二人の攻撃が通らなかった事実は、少し離れた俺の眼にまざまざと映し出されている。

伝説の式神達、さすがの実力であり戦う二組をどう指揮するか頭を働かせる。


(・・・ひとまず弱点を探そうか。)


前までの敵であれば十分に効果があった攻撃だったが桃子はすぐに距離を取り、

楓は青さん達と次の行動をどうするか話し合っている。ただ一つの隙を仕留め損ねただけ。
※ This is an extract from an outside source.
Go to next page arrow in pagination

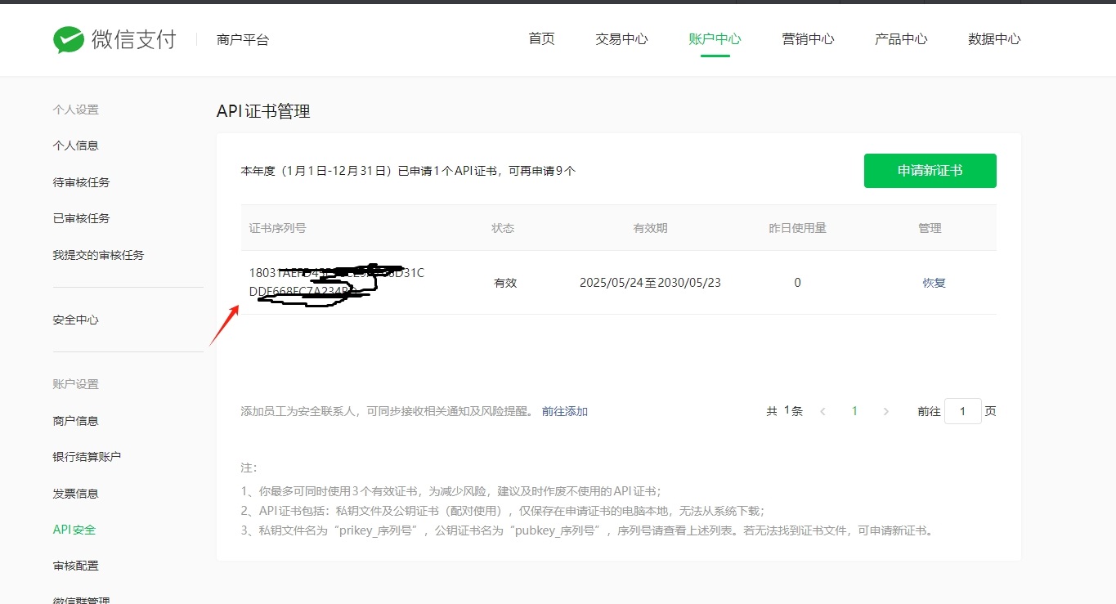[x=885, y=412]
本来であればそれが命取りになるが、敵は正気を保てておらず狂っている。


「桃子、大丈夫か?」


「全然大丈夫や。刃が通らなかったは驚いたけどな。」


既に引いた桃子は純恋の前に立つが、次の一手を既に準備している。


金烏きんう!!!」


太陽を騰蛇に向けて放つ。

騰蛇、十二天将一気性が荒い気性を持ち、霧の中を縦横無尽に動けると言い伝えられている。

霧は出される前に太陽を放とうと先手を打ったが、

唾液が滴る開かれた口からは霧が漏れ出しており、騰蛇の姿を隠しだす。

太陽の光さえ通さないほど濃い霧を前に、純恋は太陽を霧の前で止めてしまう。

このまま姿を分からない中で光の届かない霧の中で動かしても効果を発揮しないと判断しての事だろう。

だが騰蛇の口から放たれる霧の量は増え続けておりこのままだと純恋達が霧で覆われてしまう。

霧の中を動ける騰蛇を相手にして考えうる一番最悪の状況に追い込まれつつあるこの状況を前に、

八咫烏様が動く。


「霧か。造作もないな。」


高い位置から羽を大きく動かし霧に向かって風を送り込む。

濃度が高いとはいえ空気の中を細かい粒子が浮かんでいるだけであり、

風によって動いた空気と共に部屋中に霧が散っていく。


「・・・そこか!!!」


薄く見えた赤い鱗の影を純恋は見逃さず、すぐさま太陽を向かわせる。

地上に姿を潜ませていると思っていたが騰蛇が見えた位置はまさかの空中。

霧の動きがなかったので翼を使っていなかった。どうやら霧の中を駆け、上まで登った様だ。

まだ完全に姿を見せない騰蛇だが、霧の中から肉が焼ける音と共に痛みの雄たけびが聞こえてくる。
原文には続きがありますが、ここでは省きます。